What emerges is not a temporary reaction to crisis but a durable enforcement architecture. Securitization is no longer rhetorical; it is institutionalized through budgets, detention contracts, and interagency cooperation.

Politics of Fear and Executive Performance

Immigration enforcement also operates as political theater. Executive Spectacle Policing: Protest, Immigration, and Lessons from the Performance of State Power in the Trump Era (2025) describes enforcement actions as public displays of executive strength designed to convey authority and decisiveness.

Media amplification plays a crucial role in this process. Highly publicized raids and deportations circulate images of state control. Enforcement becomes visible reassurance to supporters that perceived threats are being managed.

Yet empirical research complicates the narrative linking immigrants to crime. Debunking the Myth of Immigrants and Crime (2020) finds limited evidence supporting claims that immigrants increase criminal activity. The persistence of threat framing therefore relies more on political communication than on statistical reality.

Language contributes symbolically. Beliefs and Opinions about “Illegal” and “Undocumented” Immigrants (2025) shows that terminology alone does not significantly change public attitudes, but reflects partisan alignment. Words signal identity more than they transform perception.

Together, these dynamics reveal how fear operates as a political resource. Enforcement is justified not only through law but through spectacle and narrative reinforcement.

Human Security and Intergenerational Consequences

Research on local immigration enforcement has also identified measurable educational consequences. ICE at the Door, Tests on the Floor: Student Achievement and Local Immigration Enforcement (2025) found that large-scale ICE arrest operations were associated with declining standardized test scores among Hispanic students, particularly in communities directly exposed to immigration enforcement activities. The study suggests that fear, stress, and disruptions within immigrant households can negatively affect students’ academic performance.

The consequences of immigration enforcement affect not only undocumented youth but also U.S. citizen children living in immigrant households. The same study suggests that increased absenteeism, stress, and fear within these communities can negatively affect students’ educational performance and contribute to broader intergenerational consequences. As a result, immigration enforcement produces indirect but tangible disruptions that may hinder long-term educational outcomes.

Broader psychological consequences are documented in The Impact of Immigration and Customs Enforcement on Immigrant Health (2011), which reports heightened anxiety, social withdrawal, and distrust toward public institutions. Fear extends beyond legal status and reshapes everyday life.

From a human security perspective, these findings raise normative concerns. As argued in The New Security Studies and Soft Power (2011), security should not be confined to state survival but encompass emancipation and individual well-being. When enforcement policies generate structural educational and psychological harm, the meaning of security becomes contested.

Conclusion: Competing Logics of Security

The surge in ICE arrests following the 2024 election reflects more than policy recalibration. It reveals how migration has been securitized, embedded in institutional practices, and normalized through political performance.
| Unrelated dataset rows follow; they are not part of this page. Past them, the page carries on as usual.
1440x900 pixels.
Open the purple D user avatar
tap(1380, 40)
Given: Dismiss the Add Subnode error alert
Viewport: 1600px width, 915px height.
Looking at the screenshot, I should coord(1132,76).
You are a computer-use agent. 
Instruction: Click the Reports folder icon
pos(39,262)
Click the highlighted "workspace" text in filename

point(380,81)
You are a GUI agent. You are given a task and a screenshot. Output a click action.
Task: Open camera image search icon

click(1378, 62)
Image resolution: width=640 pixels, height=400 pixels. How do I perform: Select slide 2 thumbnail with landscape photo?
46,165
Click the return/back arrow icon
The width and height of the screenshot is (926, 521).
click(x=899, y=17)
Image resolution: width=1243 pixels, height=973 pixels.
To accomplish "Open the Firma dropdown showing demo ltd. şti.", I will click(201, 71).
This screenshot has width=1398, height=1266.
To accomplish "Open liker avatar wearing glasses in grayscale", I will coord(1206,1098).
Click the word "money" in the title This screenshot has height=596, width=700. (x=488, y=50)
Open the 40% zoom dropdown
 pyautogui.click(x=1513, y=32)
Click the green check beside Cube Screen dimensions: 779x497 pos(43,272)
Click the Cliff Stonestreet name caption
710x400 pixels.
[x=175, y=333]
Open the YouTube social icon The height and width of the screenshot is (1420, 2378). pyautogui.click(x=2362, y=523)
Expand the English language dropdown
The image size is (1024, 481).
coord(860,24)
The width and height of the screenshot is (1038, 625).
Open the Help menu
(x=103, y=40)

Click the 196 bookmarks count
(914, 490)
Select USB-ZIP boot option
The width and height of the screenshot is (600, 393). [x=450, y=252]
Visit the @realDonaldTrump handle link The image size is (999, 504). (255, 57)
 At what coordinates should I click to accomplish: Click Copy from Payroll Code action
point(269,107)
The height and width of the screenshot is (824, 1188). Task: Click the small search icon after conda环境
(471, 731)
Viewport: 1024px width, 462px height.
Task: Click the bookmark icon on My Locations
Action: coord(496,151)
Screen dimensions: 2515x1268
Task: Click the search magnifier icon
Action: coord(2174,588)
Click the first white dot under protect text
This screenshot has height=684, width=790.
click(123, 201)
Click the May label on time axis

Territorial disparities demonstrate that enforcement intensity reflects partisan governance. Detention expansion shows bureaucratic entrenchment. Public spectacle reinforces narratives of threat. Empirical research reveals measurable social costs.

Migration governance thus becomes a site of competing security logics. One prioritizes sovereignty, control, and deterrence. The other emphasizes dignity, stability, and long-term social cohesion. The central question is not whether security matters, but whose security is prioritized—and whether the pursuit of state-centered security ultimately undermines the human foundations upon which it depends.